» Task details
All of the listing, from first line to last, should be output exactly; the pictures stay out.

» Input for this task
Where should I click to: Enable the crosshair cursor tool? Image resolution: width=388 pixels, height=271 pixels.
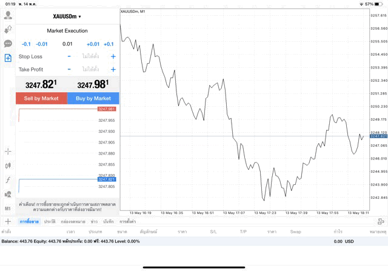tap(8, 151)
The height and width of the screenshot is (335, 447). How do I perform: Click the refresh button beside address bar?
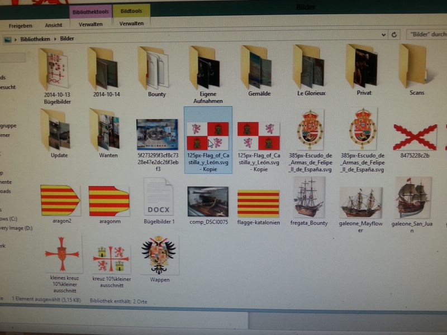pos(394,35)
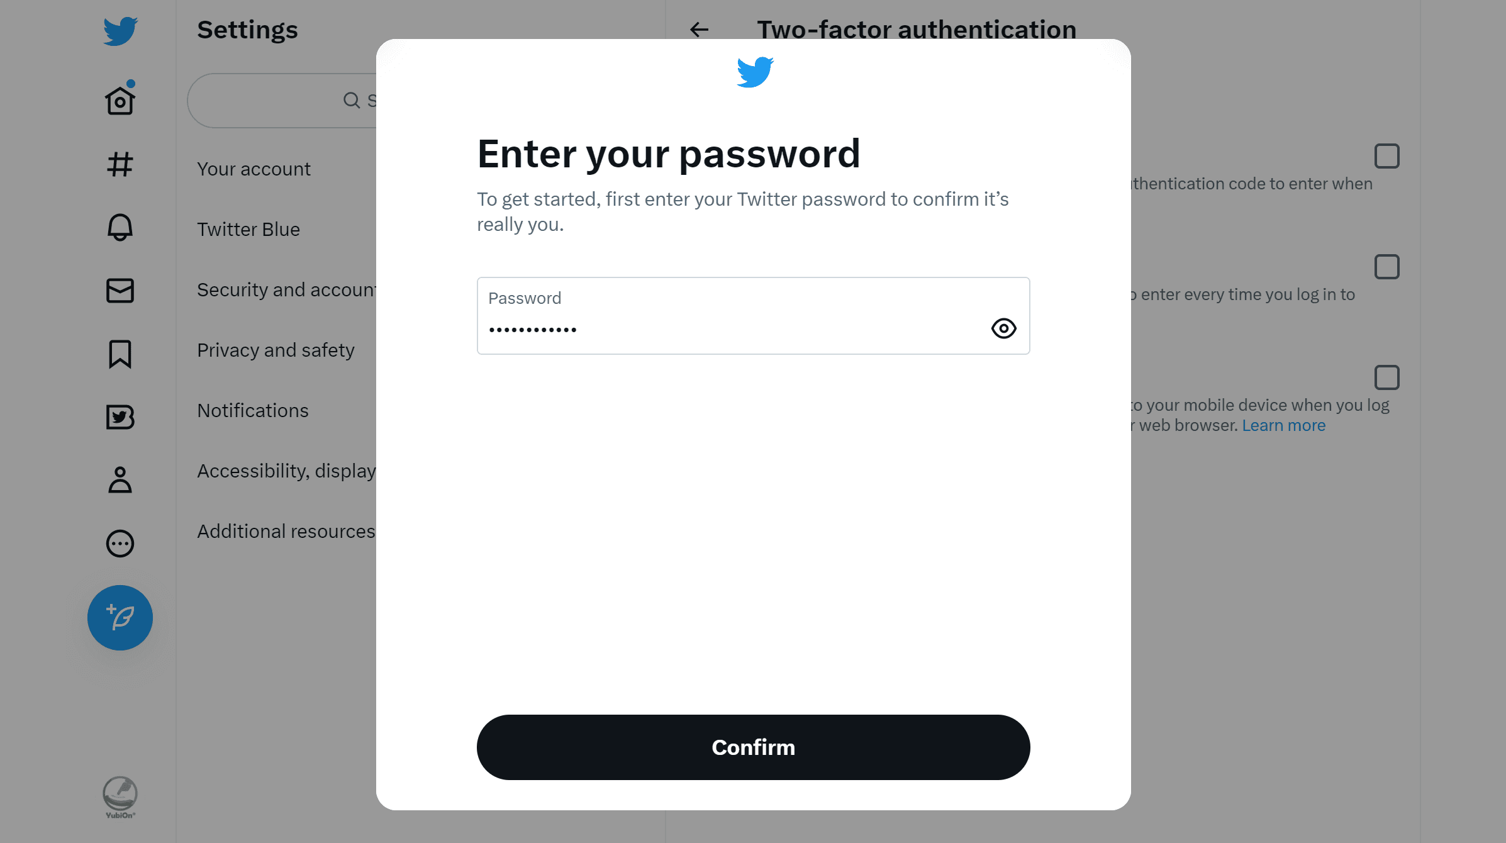Click the compose Tweet feather button
The width and height of the screenshot is (1506, 843).
(120, 618)
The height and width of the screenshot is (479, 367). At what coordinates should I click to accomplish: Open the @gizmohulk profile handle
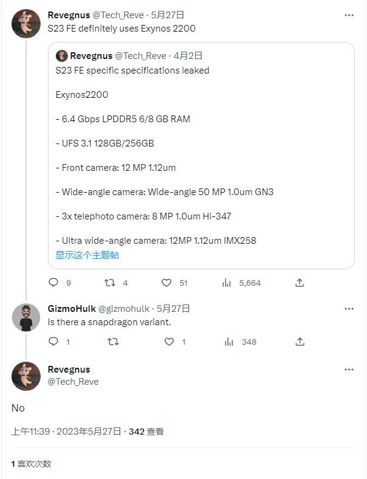[124, 309]
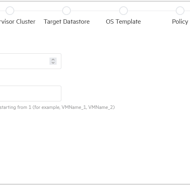
Task: Open the Hypervisor Cluster step label
Action: (x=17, y=22)
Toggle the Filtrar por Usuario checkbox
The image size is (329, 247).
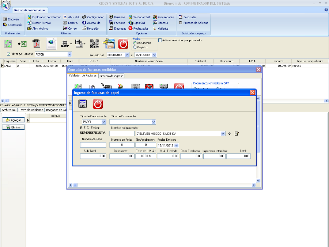tap(8, 54)
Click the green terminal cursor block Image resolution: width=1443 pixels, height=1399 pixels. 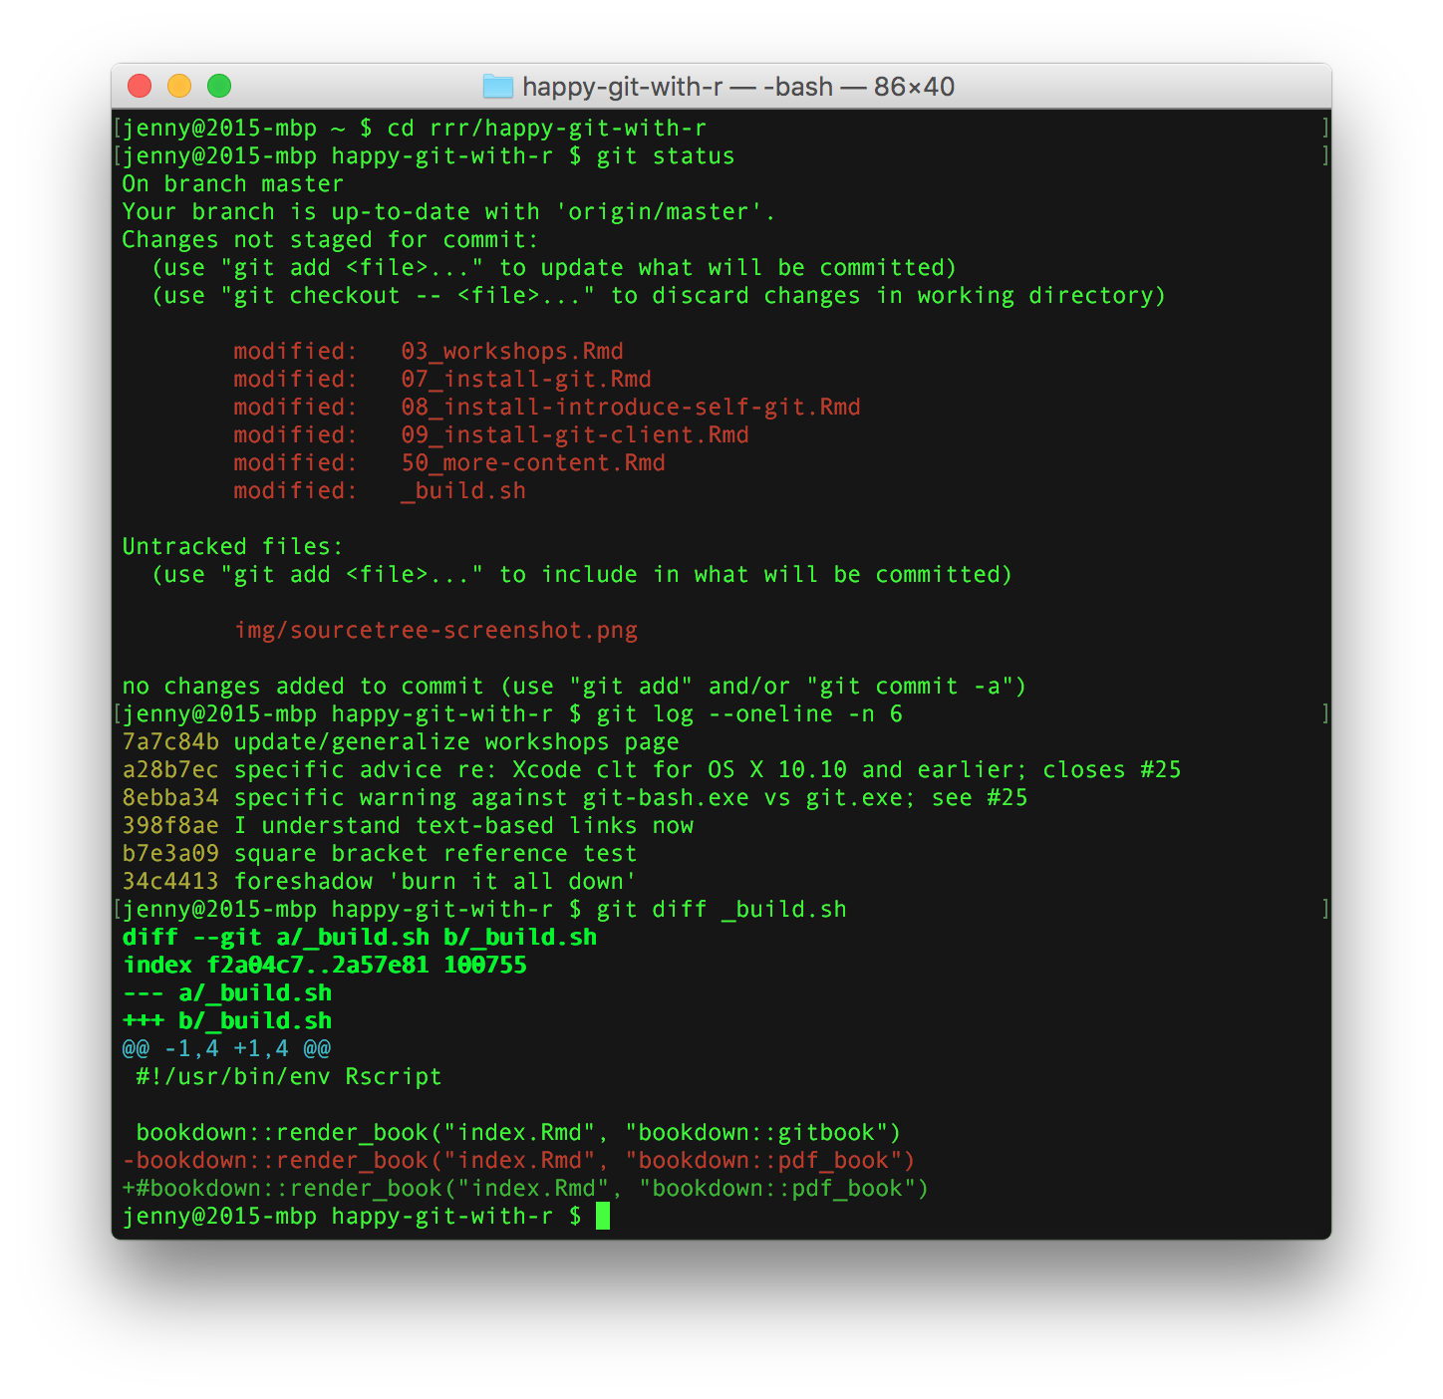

» Exercise result
Where should I click to: Enable the crosshair cursor tool? Image resolution: width=388 pixels, height=271 pixels.
tap(8, 151)
The height and width of the screenshot is (335, 447). How do I perform: Click the refresh button beside address bar?
pos(394,35)
Click the compose Tweet feather button
The width and height of the screenshot is (1506, 843).
(120, 618)
The height and width of the screenshot is (479, 367). At what coordinates should I click to accomplish: Open the @gizmohulk profile handle
[124, 309]
Task: Open the Hypervisor Cluster step label
Action: (x=17, y=22)
Toggle the Filtrar por Usuario checkbox
The image size is (329, 247).
tap(8, 54)
Click the green terminal cursor block Image resolution: width=1443 pixels, height=1399 pixels. 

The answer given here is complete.